#### [What this task involves]
Below are records; from the line containing "Task: Toggle lock on the eyelids layer" through the very last line, output each line exactly. No pictures.

[Start of Attachment]

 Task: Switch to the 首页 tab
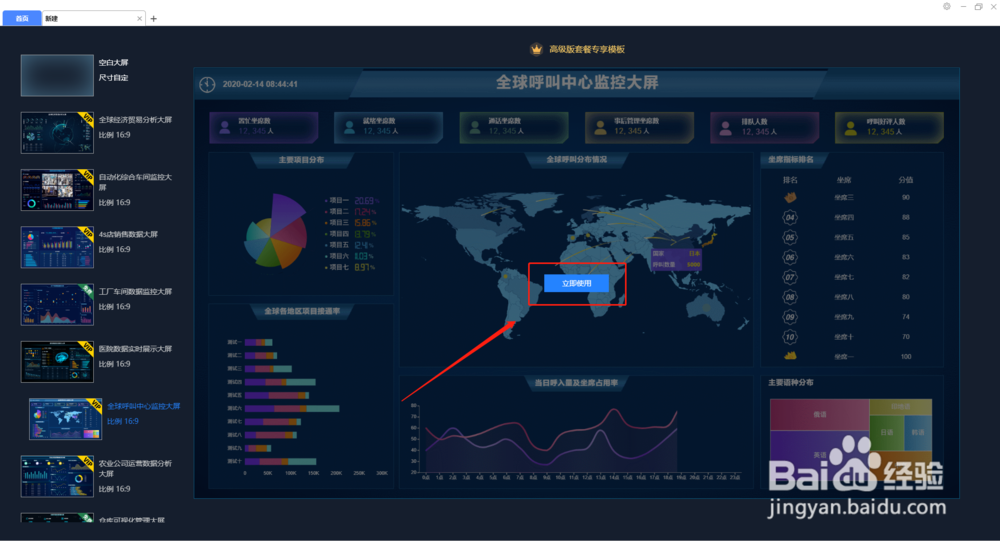click(x=22, y=19)
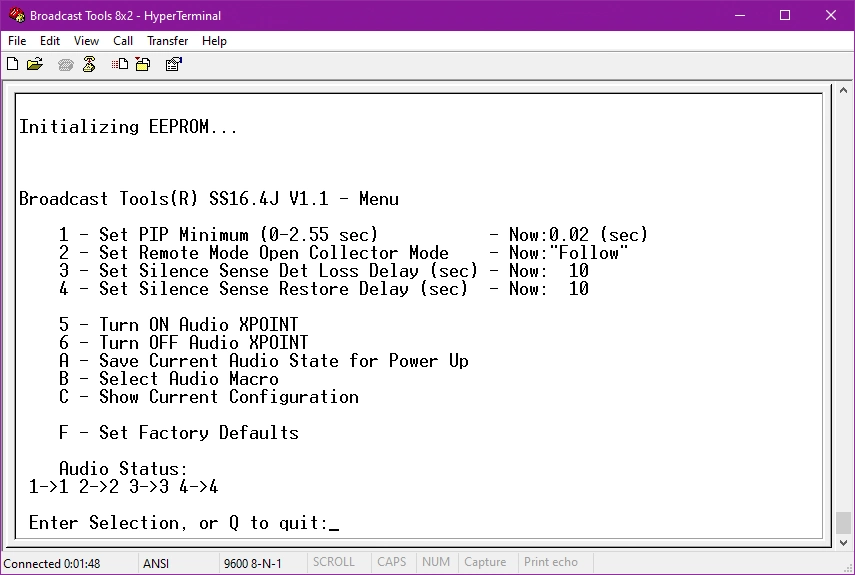Click the New connection toolbar icon
Screen dimensions: 855x575
13,64
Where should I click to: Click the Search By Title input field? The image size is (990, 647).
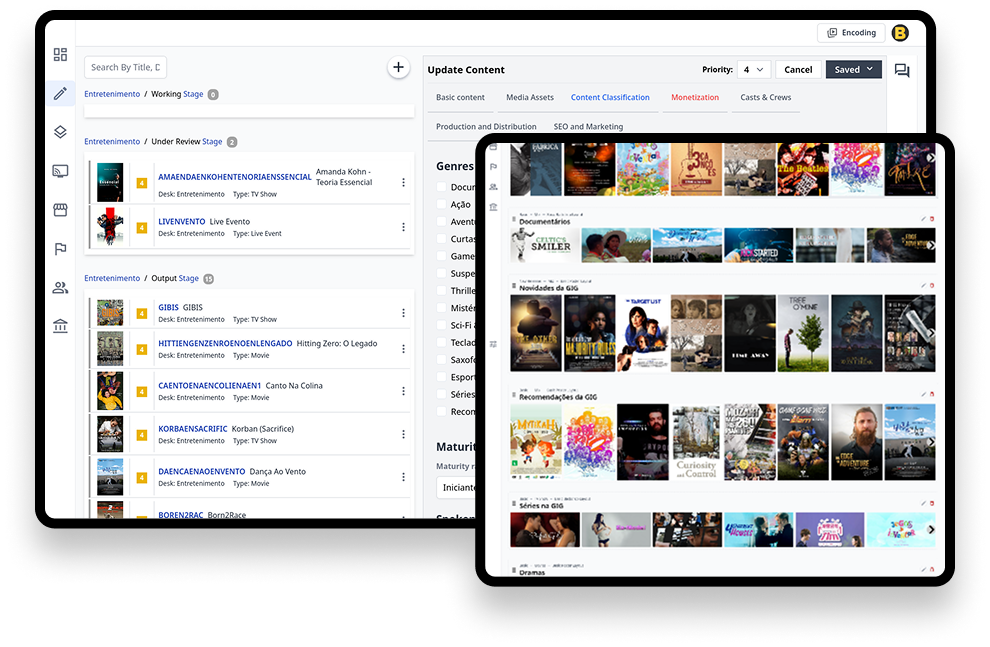[125, 66]
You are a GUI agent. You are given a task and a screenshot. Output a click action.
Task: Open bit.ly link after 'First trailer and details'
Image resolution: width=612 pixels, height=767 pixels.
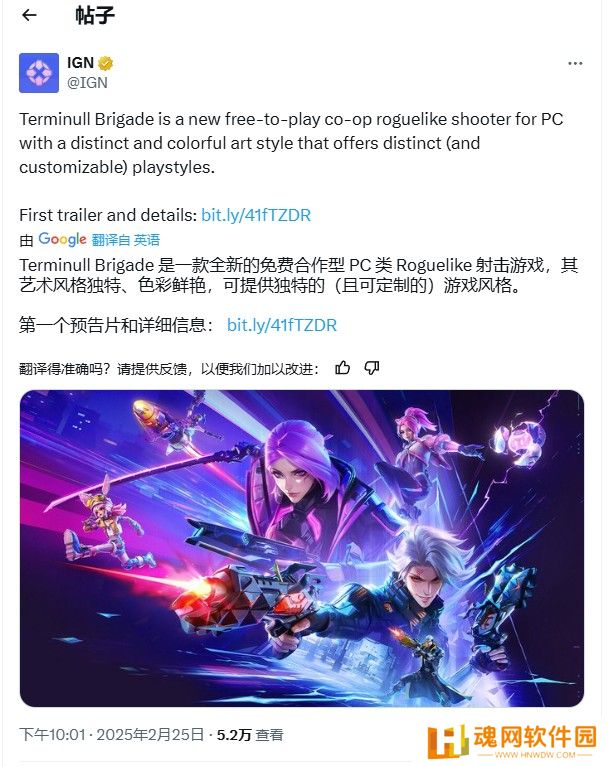pos(256,215)
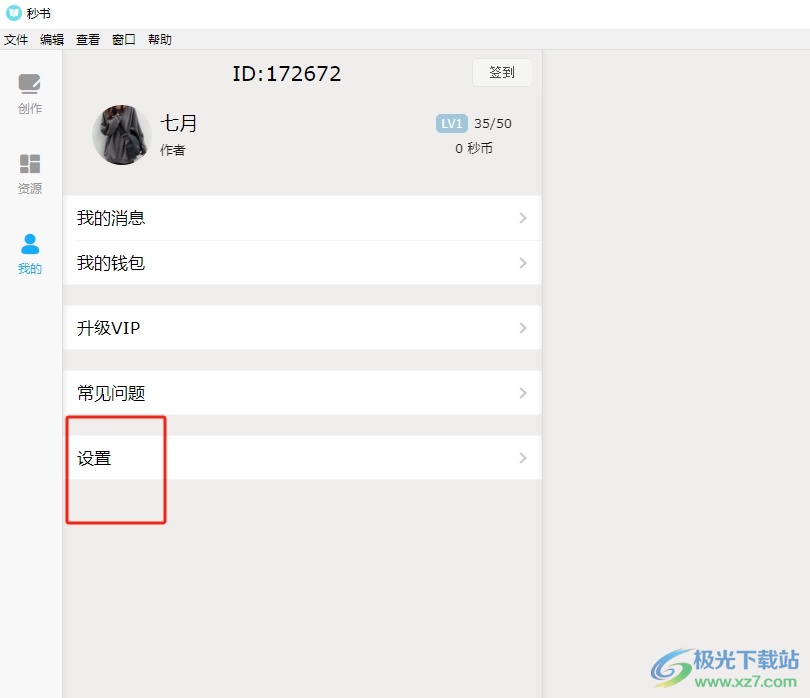Click the user avatar photo
810x698 pixels.
point(122,135)

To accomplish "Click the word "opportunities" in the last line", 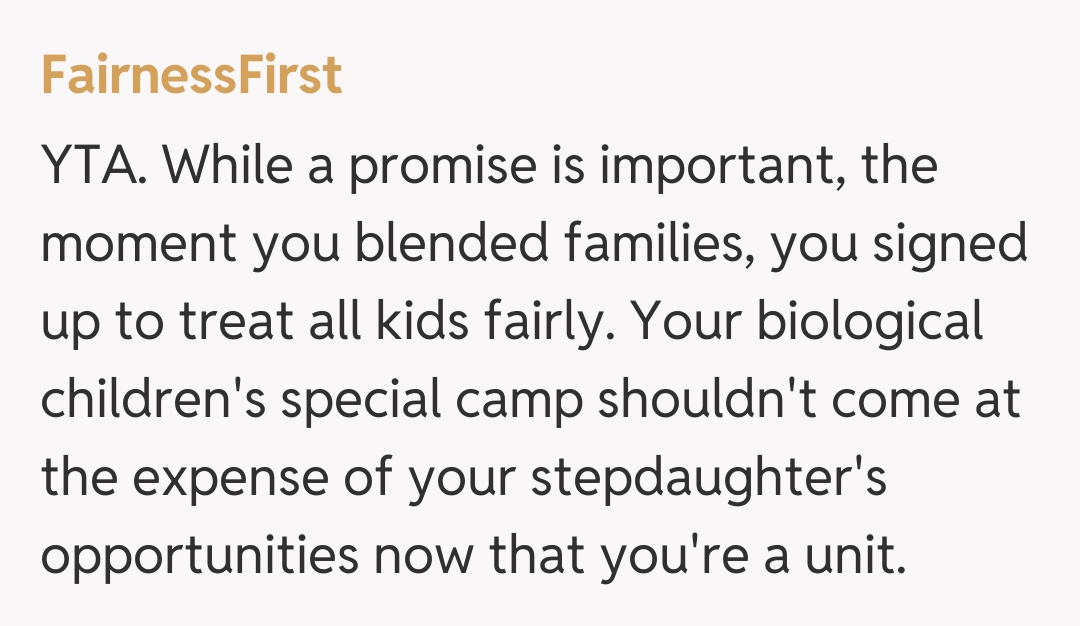I will [199, 557].
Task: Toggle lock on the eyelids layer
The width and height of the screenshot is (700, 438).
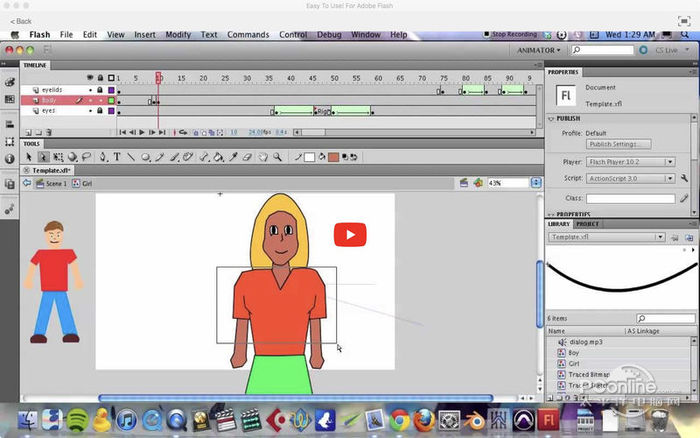Action: [x=100, y=89]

[End of Attachment]

#### [Result]
Task: Toggle lock on the eyelids layer
The width and height of the screenshot is (700, 438).
Action: [x=100, y=89]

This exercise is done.